Page MenuHomeFreeBSD

Ease the life of PT_TO_SCE/PT_TO_SCX users when debuggee sleeps in sigsuspend(2)/sig{timed,}wait(2).
ClosedPublic

Authored by kib on Mon, Nov 25, 4:31 PM.

Details

Summary

If PT_TO_SCE or PT_TO_SCX were issued after the target already entered sleep in sigsuspend(2) or sigtimedwait(2), there is no debugging events generated until a relevant signal is delivered. As result, debugger hangs waiting for an event.

Introduce spurious EINTR returned in that situations to help debugger to gain control earlier.

Requested and tested by: kevans

Diff Detail

Repository
rS FreeBSD src repository
Lint
Automatic diff as part of commit; lint not applicable.
Unit
Automatic diff as part of commit; unit tests not applicable.

Event Timeline

kib created this revision.Mon, Nov 25, 4:31 PM
kevans added inline comments.Mon, Nov 25, 4:32 PM
sys/kern/kern_sig.c
1330 ↗(On Diff #64852)

After looking around a bit more, should we use the PTRACE_SYSCALL spelling in these spots?

kib added inline comments.Mon, Nov 25, 4:54 PM
sys/kern/kern_sig.c
1330 ↗(On Diff #64852)

IMO it is some obfuscation, esp. for implementation side, but let use it.

kib updated this revision to Diff 64856.Mon, Nov 25, 4:54 PM
kib marked an inline comment as done.

Use PTRACE_SYSCALL.

kevans accepted this revision.Mon, Nov 25, 6:24 PM

I think this looks good to me, thanks! It does behave differently now in that truss(1) will cause us to exit these syscalls if it attaches in the middle -- but every application I can think of using them will swiftly return to sigsuspend() state once it realizes nothing productive happened.

This revision is now accepted and ready to land.Mon, Nov 25, 6:24 PM
markj added a comment.Tue, Nov 26, 4:18 PM

I think this looks good to me, thanks! It does behave differently now in that truss(1) will cause us to exit these syscalls if it attaches in the middle -- but every application I can think of using them will swiftly return to sigsuspend() state once it realizes nothing productive happened.

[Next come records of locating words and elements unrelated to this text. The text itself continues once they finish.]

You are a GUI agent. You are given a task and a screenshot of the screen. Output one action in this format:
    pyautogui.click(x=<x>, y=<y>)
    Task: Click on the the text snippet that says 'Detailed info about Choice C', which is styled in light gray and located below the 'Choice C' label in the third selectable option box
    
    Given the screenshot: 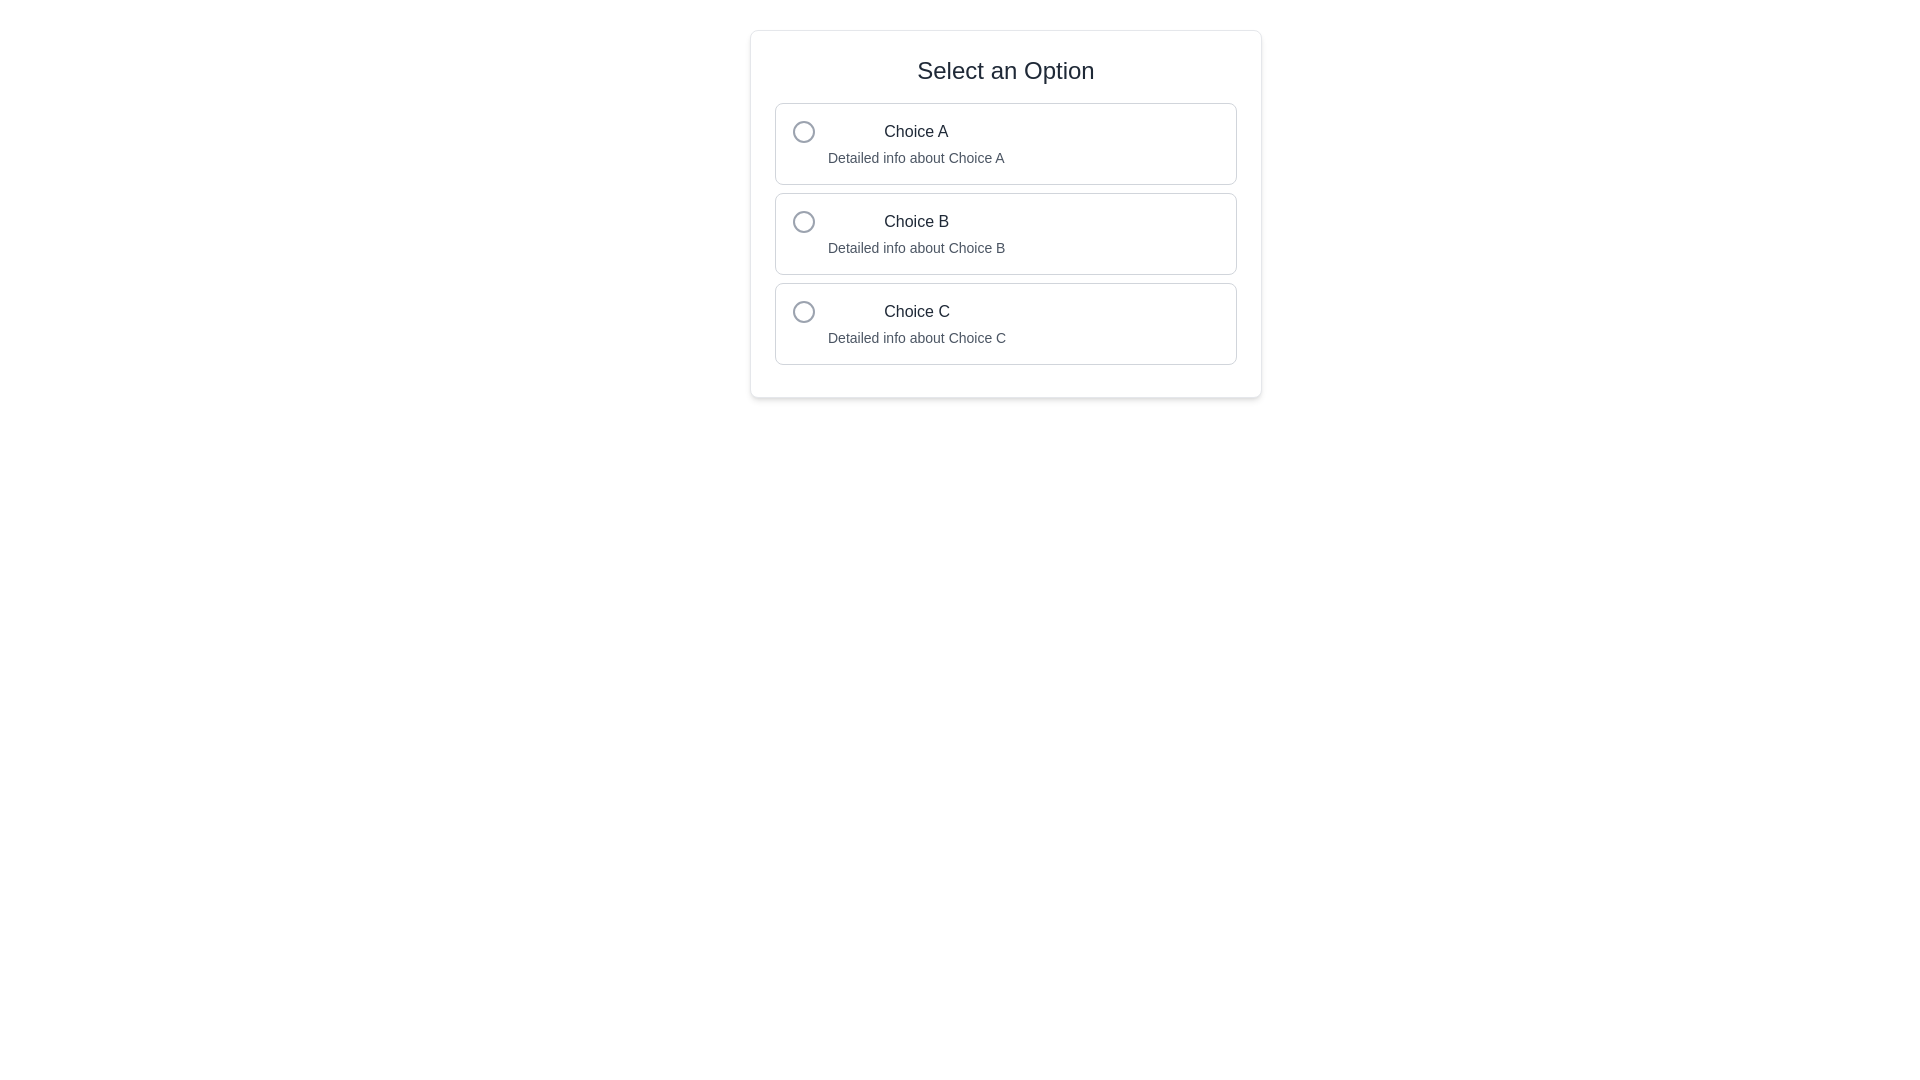 What is the action you would take?
    pyautogui.click(x=916, y=337)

Sorry, I am confused. truss(1) attach should generate a SIGSTOP that interrupts the system call anyway.

Why do we interrupt only these two distinguished system calls?

sys/kern/kern_sig.c
1330 ↗(On Diff #64856)

Should it be conditional on error == 0?

I think this looks good to me, thanks! It does behave differently now in that truss(1) will cause us to exit these syscalls if it attaches in the middle -- but every application I can think of using them will swiftly return to sigsuspend() state once it realizes nothing productive happened.

Sorry, I am confused. truss(1) attach should generate a SIGSTOP that interrupts the system call anyway.

The SIGSTOP interrupts, then zsh returns to sigsuspend(2) following that. The application then goes to trace syscall entry and we're stuck in sigsuspend(2) at that point.

Why do we interrupt only these two distinguished system calls?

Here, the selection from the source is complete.